Hong Kong has been ground zero this year in the fight for freedom, with students and Occupy leaders battling police for control of the streets in a desperate campaign to maintain the Chinese territory's relative autonomy from erosion by the central Beijing government.
But the city hosted much quieter freedom fighters a year earlier, not on the streets but in the confines of an international hotel room. When journalist Glenn Greenwald and documentary film maker / journalist Laura Poitras responded to emails from an intelligence community member who identified himself at first only as "Citizenfour," little did they how deep the rabbit hole would be and that unraveling history's largest spying operation -- a worldwide mass dragnet by the NSA that targets essentially everyone on earth -- would mean traveling to Hong Kong and debriefing Snowden in a hotel room from which none of them would emerge unchanged.
Nor, it seems likely, will the audience of Citizenfour, which takes the viewer inside that hotel room via footage Poitras shot as the interviews with Snowden unfolded. Even though we now know, thank to the courage of Snowden, and of Greenwald, Poitras and their colleagues, that the NS's warrantless programs hoover up everything from everyone, domestic and foreign, emails, telephone calls, metadata and apparently contents as well, it's nonetheless gripping to watch the interplay between source and journalists as the latter learn the details and attempt to figure out what to do about it.
Snowden, young, handsome, sincere, is outwardly calm, willing to give up his comfortable life, family ties and perhaps his freedom to slow the U.S.'s slide towards a nation of subjects rather than citizens. But his Adam's Apple betrays him. Take a close look and you can see he's swallowing hard, even as he insists he's made his peace with the choice to sacrifice his own comfort for the greater good. Later, when he rearranges his hair to muddle his identity as he prepares to slip underground, his curses at an errant cowlick underscore the anxiety he feels.

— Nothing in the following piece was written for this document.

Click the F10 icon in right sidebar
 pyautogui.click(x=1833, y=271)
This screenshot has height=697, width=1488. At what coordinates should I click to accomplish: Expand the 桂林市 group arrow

As a journalist, I've worked with anxious sources, tried to uncover truths, published secret documents and laid bare the backroom dealings of closed-door meetings. I've never worked on anything as momentous as Poitras and Greenwald's brief, nor put my life (cf. war reporters) or freedom at risk, but Citizenfour nonetheless felt eerily familiar in its duet between source and reporter, as documents and thumbdrives change hands and broad contexts and telling details emerge.
As a former math geek and computer scientist, I've long been interested in the NSA, and knew that the nascent intelligence community during World War II had monitored every international telephone call and telegram from or to the U.S. As far back as the early 1980's -- when I worked for the military-contractor think tank that created the Internet's predecessor for the Defense Department -- I figured that computerized monitoring of international communications was taking place (though I never worked on such projects), so the Snowden revelations at one level were unsurprising. But they didn't fail to chill last year, nor when seen again in the film.
Not all of the documentary takes place in the hotel room. Particularly unnerving is footage of earthmovers in the Utah mountains relentlessly clawing at the landscape as they construct a massive NSA data center to store the intercepts that Snowden says the agency in drowning in -- so much so, he says, that the intelligence community has lost the ability to find the valuable information in its own hoard. Dogged in their pursuit of bedrock, the steamshovels' unforgiving appetite for raw earth and their inexorable attack on the landscape become in Poitras's sure hands visual signifiers of the greed for information -- and thus power -- that characterizes the security apparatus that has flowered since 9/11 under both Bush and Obama.
The tension between national security and freedom has seldom been tauter, nor the balance harder to strike in a world where every bit, byte and packet is subject not just to interception but also to weaponization. With his actions, Snowden ignited a debate that will long continue, and Citizenfour, the third film of a post-9/11 trilogy -- the other films landed Poitras on a secret watch list from which she found no escape and drove her to relocate to Berlin -- will stand as an urgent and gripping record. See it this weekend. The NSA probably already has.